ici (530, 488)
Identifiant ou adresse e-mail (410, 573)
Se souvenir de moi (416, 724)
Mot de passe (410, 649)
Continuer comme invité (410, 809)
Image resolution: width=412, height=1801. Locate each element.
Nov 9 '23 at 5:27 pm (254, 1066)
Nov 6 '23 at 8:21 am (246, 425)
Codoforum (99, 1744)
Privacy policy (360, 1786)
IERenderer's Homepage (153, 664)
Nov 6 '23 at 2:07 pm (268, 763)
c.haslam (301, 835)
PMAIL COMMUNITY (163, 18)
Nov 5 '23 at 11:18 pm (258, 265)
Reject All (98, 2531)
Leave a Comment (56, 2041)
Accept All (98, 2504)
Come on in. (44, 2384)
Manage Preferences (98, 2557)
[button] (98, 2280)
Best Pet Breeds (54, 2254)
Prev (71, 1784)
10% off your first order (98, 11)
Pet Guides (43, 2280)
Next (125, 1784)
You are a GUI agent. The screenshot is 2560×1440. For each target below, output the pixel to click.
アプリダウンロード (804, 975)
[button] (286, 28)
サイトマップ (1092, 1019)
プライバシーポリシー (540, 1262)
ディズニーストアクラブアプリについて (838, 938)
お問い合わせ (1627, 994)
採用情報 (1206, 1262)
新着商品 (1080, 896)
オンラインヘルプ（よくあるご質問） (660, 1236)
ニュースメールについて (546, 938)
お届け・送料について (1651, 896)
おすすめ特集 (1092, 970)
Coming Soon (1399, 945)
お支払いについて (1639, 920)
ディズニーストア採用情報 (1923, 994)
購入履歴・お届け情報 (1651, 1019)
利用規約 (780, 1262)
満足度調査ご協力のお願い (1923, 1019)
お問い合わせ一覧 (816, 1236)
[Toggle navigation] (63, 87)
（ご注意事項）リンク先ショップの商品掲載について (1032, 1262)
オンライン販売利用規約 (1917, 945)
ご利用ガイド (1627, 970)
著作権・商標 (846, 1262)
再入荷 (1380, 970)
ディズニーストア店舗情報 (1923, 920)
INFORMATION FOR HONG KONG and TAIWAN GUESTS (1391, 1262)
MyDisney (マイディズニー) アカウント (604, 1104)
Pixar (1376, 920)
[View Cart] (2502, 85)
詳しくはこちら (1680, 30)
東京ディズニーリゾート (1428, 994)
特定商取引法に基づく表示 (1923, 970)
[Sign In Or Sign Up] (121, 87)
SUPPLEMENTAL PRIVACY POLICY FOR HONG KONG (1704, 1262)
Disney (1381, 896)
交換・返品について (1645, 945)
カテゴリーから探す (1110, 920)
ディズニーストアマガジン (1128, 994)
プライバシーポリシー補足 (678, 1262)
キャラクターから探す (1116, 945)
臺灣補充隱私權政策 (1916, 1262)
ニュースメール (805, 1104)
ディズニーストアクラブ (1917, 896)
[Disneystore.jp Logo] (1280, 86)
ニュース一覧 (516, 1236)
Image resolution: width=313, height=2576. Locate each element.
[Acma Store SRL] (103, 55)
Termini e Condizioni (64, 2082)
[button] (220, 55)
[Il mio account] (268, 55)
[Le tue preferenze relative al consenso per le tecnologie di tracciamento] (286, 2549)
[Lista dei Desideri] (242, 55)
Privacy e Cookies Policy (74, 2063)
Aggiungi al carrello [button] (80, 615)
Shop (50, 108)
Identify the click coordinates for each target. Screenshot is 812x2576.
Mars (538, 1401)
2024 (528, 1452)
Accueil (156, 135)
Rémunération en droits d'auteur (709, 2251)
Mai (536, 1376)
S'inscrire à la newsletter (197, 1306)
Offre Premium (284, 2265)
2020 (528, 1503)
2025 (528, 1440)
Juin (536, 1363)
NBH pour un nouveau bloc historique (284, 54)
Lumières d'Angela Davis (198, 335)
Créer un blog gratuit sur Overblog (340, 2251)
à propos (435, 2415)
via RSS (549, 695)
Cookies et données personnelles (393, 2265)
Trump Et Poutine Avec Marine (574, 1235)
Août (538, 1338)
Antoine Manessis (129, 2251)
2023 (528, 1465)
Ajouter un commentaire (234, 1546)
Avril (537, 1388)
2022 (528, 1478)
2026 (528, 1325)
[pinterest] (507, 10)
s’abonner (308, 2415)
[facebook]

──────

Transcribe the material exactly, so that no line is lost or altered.

ici (530, 488)
Identifiant ou adresse e-mail (410, 573)
Se souvenir de moi (416, 724)
Mot de passe (410, 649)
Continuer comme invité (410, 809)
Image resolution: width=412, height=1801. Locate each element.
Nov 9 '23 at 5:27 pm (254, 1066)
Nov 6 '23 at 8:21 am (246, 425)
Codoforum (99, 1744)
Privacy policy (360, 1786)
IERenderer's Homepage (153, 664)
Nov 6 '23 at 2:07 pm (268, 763)
c.haslam (301, 835)
PMAIL COMMUNITY (163, 18)
Nov 5 '23 at 11:18 pm (258, 265)
Reject All (98, 2531)
Leave a Comment (56, 2041)
Accept All (98, 2504)
Come on in. (44, 2384)
Manage Preferences (98, 2557)
[button] (98, 2280)
Best Pet Breeds (54, 2254)
Prev (71, 1784)
10% off your first order (98, 11)
Pet Guides (43, 2280)
Next (125, 1784)
You are a GUI agent. The screenshot is 2560×1440. For each target below, output the pixel to click.
アプリダウンロード (804, 975)
[button] (286, 28)
サイトマップ (1092, 1019)
プライバシーポリシー (540, 1262)
ディズニーストアクラブアプリについて (838, 938)
お問い合わせ (1627, 994)
採用情報 (1206, 1262)
新着商品 (1080, 896)
オンラインヘルプ（よくあるご質問） (660, 1236)
ニュースメールについて (546, 938)
お届け・送料について (1651, 896)
おすすめ特集 (1092, 970)
Coming Soon (1399, 945)
お支払いについて (1639, 920)
ディズニーストア採用情報 (1923, 994)
購入履歴・お届け情報 (1651, 1019)
利用規約 (780, 1262)
満足度調査ご協力のお願い (1923, 1019)
お問い合わせ一覧 (816, 1236)
[Toggle navigation] (63, 87)
（ご注意事項）リンク先ショップの商品掲載について (1032, 1262)
オンライン販売利用規約 (1917, 945)
ご利用ガイド (1627, 970)
著作権・商標 (846, 1262)
再入荷 (1380, 970)
ディズニーストア店舗情報 (1923, 920)
INFORMATION FOR HONG KONG and TAIWAN GUESTS (1391, 1262)
MyDisney (マイディズニー) アカウント (604, 1104)
Pixar (1376, 920)
[View Cart] (2502, 85)
詳しくはこちら (1680, 30)
東京ディズニーリゾート (1428, 994)
特定商取引法に基づく表示 (1923, 970)
[Sign In Or Sign Up] (121, 87)
SUPPLEMENTAL PRIVACY POLICY FOR HONG KONG (1704, 1262)
Disney (1381, 896)
交換・返品について (1645, 945)
カテゴリーから探す (1110, 920)
ディズニーストアマガジン (1128, 994)
プライバシーポリシー補足 (678, 1262)
キャラクターから探す (1116, 945)
臺灣補充隱私權政策 (1916, 1262)
ニュースメール (805, 1104)
ディズニーストアクラブ (1917, 896)
[Disneystore.jp Logo] (1280, 86)
ニュース一覧 (516, 1236)
Image resolution: width=313, height=2576. Locate each element.
[Acma Store SRL] (103, 55)
Termini e Condizioni (64, 2082)
[button] (220, 55)
[Il mio account] (268, 55)
[Le tue preferenze relative al consenso per le tecnologie di tracciamento] (286, 2549)
[Lista dei Desideri] (242, 55)
Privacy e Cookies Policy (74, 2063)
Aggiungi al carrello [button] (80, 615)
Shop (50, 108)
Identify the click coordinates for each target. Screenshot is 812x2576.
Mars (538, 1401)
2024 (528, 1452)
Accueil (156, 135)
Rémunération en droits d'auteur (709, 2251)
Mai (536, 1376)
S'inscrire à la newsletter (197, 1306)
Offre Premium (284, 2265)
2020 (528, 1503)
2025 (528, 1440)
Juin (536, 1363)
NBH pour un nouveau bloc historique (284, 54)
Lumières d'Angela Davis (198, 335)
Créer un blog gratuit sur Overblog (340, 2251)
à propos (435, 2415)
via RSS (549, 695)
Cookies et données personnelles (393, 2265)
Trump Et Poutine Avec Marine (574, 1235)
Août (538, 1338)
Antoine Manessis (129, 2251)
2023 (528, 1465)
Ajouter un commentaire (234, 1546)
Avril (537, 1388)
2022 (528, 1478)
2026 (528, 1325)
[pinterest] (507, 10)
s’abonner (308, 2415)
[facebook]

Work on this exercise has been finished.